» **WHAT IS NEEDED**
Summarize the passage below in two sentences.

» **PASSAGE**
------

That turned Nic into a caregiver, and essentially a single parent, practically before he’d unpacked his bags. It was an abrupt change after 8 months of unintended bachelorhood; before that, in Kenya, a nanny had helped with childcare, aligning with Jen’s work schedule as a teacher and Nic’s long hours as a small-business owner.

But Nic rose to the challenge. “I had to take care of my wife,” he said. “During the surgery time, she wasn’t very agile. I was making the meals, making sure she was comfortable, tucking her into bed, making sure she had good movies to watch. But mainly it was important for me to just be there with her … just being physically present.”

That physical presence was an anchor for the boys, too, especially after a port was inserted into Jen’s chest and a grueling regime of chemo and radiation made rough-housing and sometimes even hugs simply too painful.

“I just didn’t realize how much the physicality meant to the boys,” Nic said. “They’re like, ‘Can I jump on your back? Can you carry me?’ Or, ‘Let’s wrestle!'”

Both parents were attuned to how much Ezra and Ethan—just 19 months apart—had faced in a short time. From leaving Kenya, the only home they’d known, to not understanding why it was taking so long for Dad to join them in Texas, it was a lot to process.

“And then cancer came, and it was like, ‘OK, let’s tack this on, too,'” Jen said. “I think the hardest thing was seeing the emotions our kids were going through … ‘What is all this new stuff, and why is Daddy not here?'”

“My new challenge was … are they playing enough, are they learning enough?” Nic said. “Did I teach them enough mathematics? Are they riding their bikes? Learning to run? Have I taught them enough Swahili?” (English and Swahili are the national languages of Kenya.)

------

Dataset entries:
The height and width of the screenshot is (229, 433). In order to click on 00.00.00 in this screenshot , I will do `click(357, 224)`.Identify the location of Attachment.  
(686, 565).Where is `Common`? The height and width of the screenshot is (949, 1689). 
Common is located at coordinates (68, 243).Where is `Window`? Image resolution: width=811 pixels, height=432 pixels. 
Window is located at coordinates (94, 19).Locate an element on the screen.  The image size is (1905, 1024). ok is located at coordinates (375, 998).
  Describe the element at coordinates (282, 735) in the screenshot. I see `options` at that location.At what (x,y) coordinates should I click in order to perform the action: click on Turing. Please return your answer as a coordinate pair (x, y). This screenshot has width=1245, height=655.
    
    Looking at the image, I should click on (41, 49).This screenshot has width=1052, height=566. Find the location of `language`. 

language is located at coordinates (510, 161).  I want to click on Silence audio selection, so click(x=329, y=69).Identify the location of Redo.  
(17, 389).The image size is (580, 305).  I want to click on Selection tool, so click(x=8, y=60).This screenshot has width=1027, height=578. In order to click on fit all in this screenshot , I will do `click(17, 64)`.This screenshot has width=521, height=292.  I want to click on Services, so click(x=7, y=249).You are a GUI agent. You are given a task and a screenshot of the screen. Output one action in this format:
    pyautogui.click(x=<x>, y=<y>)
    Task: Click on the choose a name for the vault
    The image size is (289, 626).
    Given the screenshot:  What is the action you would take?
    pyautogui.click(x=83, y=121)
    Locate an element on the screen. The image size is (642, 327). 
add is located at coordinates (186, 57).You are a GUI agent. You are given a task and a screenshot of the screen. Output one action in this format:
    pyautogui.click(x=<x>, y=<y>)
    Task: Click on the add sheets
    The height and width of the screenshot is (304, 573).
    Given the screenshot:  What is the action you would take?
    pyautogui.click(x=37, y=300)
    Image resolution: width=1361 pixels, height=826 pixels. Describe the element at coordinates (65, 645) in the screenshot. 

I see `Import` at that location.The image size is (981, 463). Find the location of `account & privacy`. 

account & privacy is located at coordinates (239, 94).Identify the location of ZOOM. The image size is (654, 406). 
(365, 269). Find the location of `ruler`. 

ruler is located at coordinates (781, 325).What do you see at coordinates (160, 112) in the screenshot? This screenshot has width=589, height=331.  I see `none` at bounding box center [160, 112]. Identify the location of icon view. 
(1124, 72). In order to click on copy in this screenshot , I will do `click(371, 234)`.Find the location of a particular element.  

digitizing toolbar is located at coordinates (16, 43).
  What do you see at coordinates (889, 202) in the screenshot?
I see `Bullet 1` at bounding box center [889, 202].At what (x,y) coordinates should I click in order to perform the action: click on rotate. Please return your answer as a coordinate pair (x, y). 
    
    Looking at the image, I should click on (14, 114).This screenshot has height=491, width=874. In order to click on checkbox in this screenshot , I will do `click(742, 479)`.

------

» **EXERCISE RESULT**
Nic became a caregiver and essentially a single parent almost as soon as he arrived, cooking meals, keeping Jen comfortable, and above all being physically present during her surgery and cancer treatment. That presence also anchored their sons Ezra and Ethan, who had left Kenya and faced a lot in a short time, while Nic worried whether they were playing, learning, and picking up enough Swahili.